Bantul terbitkan IUMK bagi 9.544 pengusaha mikro

Bantul (Antara Jogja) – Pemerintah Kabupaten Bantul, Daerah Istimewa Yogyakarta, melalui kantor kecamatan masing-masing telah menerbitkan Izin Usaha Mikro Kecil (IUMK) kepada sebanyak 9.544 pengusaha mikro di daerah ini sejak perizinan tersebut digulirkan pertengahan Desember 2015.

“Target pengusaha mikro yang diberikan IUMK selama program seratus hari kerja bupati dan wakil bupati 2016-2021 sebanyak 7.500 pengusaha, namun realisasinya sudah 9.544 pengusaha mikro yang berizin,” kata Wakil Bupati Bantul, Abdul Halim Muslih di Bantul, Rabu.

Menurut dia, IUMK merupakan program pemerintah yang digulirkan sejak pertengahan Desember 2015, melalui program ini pengusaha mikro kecil atau usaha mikro, kecil dan menengah (UMKM) diberi kemudahan dalam mengurus perizinan yang hanya lewat kantor kecamatan.

Dengan demikian, kata dia, pihaknya akan terus mendorong pertumbuhan dan pengembangan UMKM di Bantul melalui deregulasi perizinan tersebut. Tercatat jumlah pengusaha mikro kecil di Bantul yang tersebar di 17 kecamatan sekitar 32 ribu pengusaha.

“Apalagi saat ini dalam bidang perizinan UMKM sudah kita dekatkan ke masyarakat dari yang sebelumnya lewat kabupaten cukup di kecamatan, jadi dalam mengurus IUMK cukup di kecamatan masing-masing dengan prosedur yang kita sederhanakan,” katanya.

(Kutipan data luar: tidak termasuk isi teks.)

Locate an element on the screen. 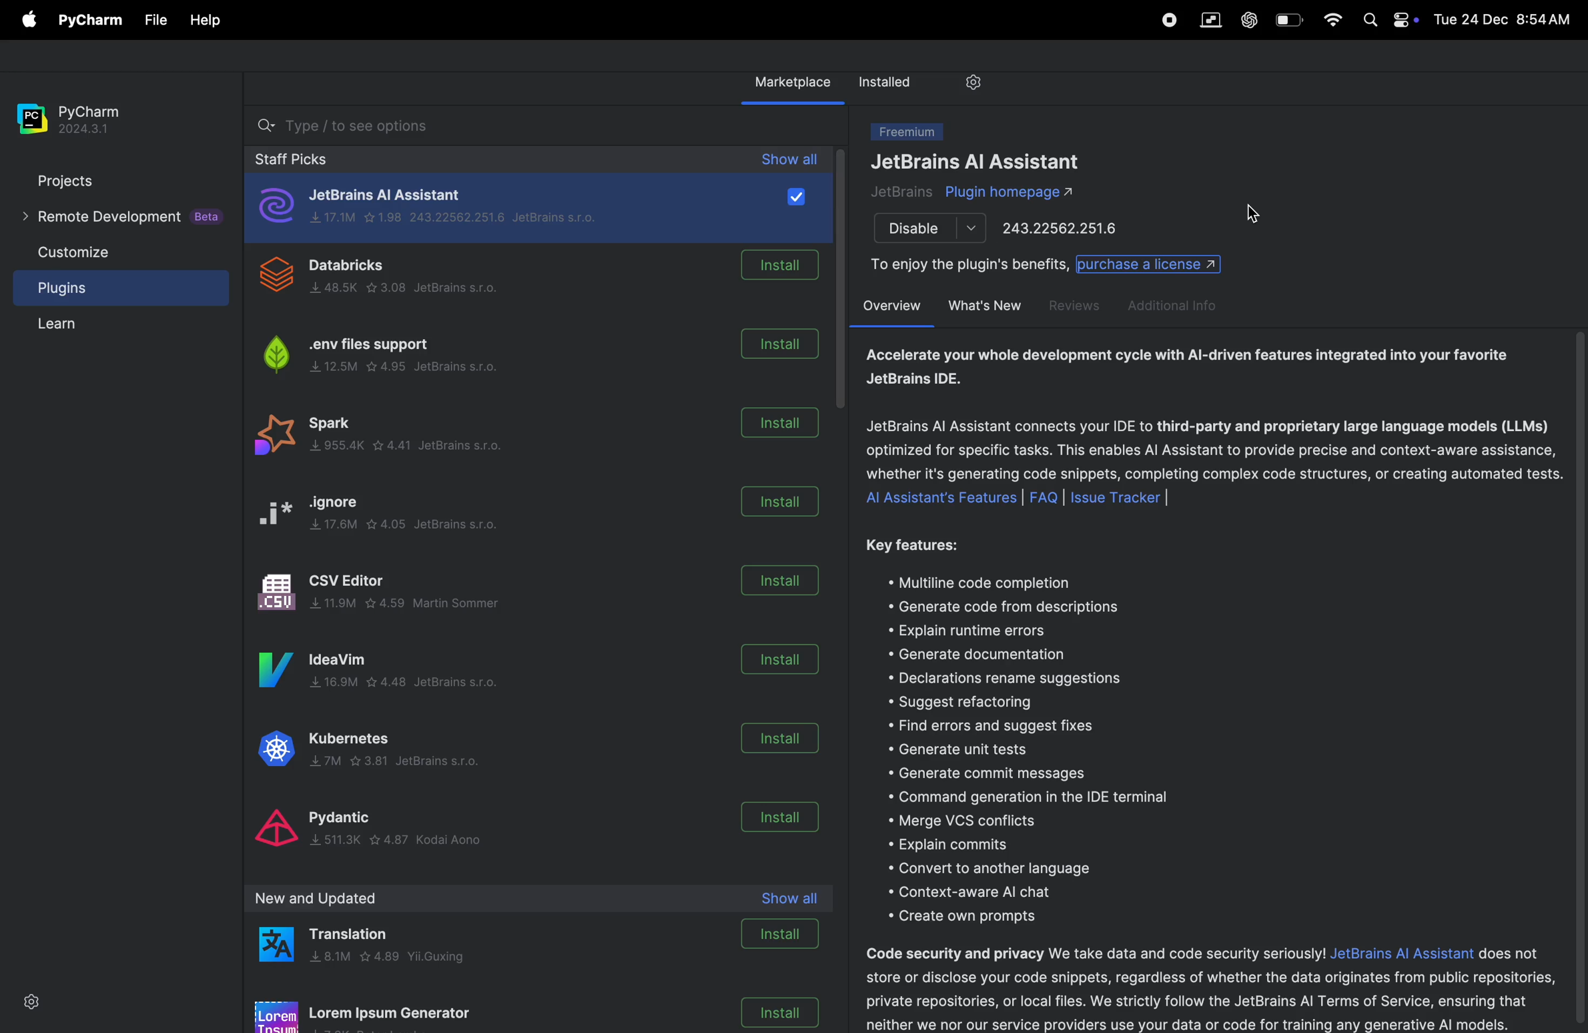  jet brains ai assistant is located at coordinates (1022, 160).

Halim mengatakan, terhadap pengusaha mikro yang sudah mengantongi IUMK ini akan digunakan sebagai dasar pemberian fasilitas kredit mikro atau permodalan untuk menunjang usaha mereka, melalui sejumlah bank pemerintah yang digandeng pemerintah daerah.

“IUMK ini untuk mendorong para UMKM taat izin, kemudian agar kami bisa petakan kekuatan pengusaha mikro untuk pemberian fasilitas lebih lanjut, apalagi mengurus IUMK cukup mudah dan tidak dipungut biaya, pengusaha mikro hanya siapkan materai Rp6.000,” katanya.

Sementara itu, Kepala Dinas Perindustrian Perdagangan dan Koperasi (Disperindagkop) Bantul, Sulistyanto mengatakan, kemudahan dalam memberikan perizinan tersebut untuk menumbuhkan usaha baru, meningkatkan skala usaha juga fasilitasi kredit ke perbankan.

“Inilah inovasi yang dibuat di Bantul, karena saat ini di Bantul sudah ada sekitar 32 ribu UMKM, harapan kami semua bisa berizin, karena ini untuk kemudahan bagi UMKM terkait pemberian pinjaman ke bank, bahkan tanpa jaminan,” katanya.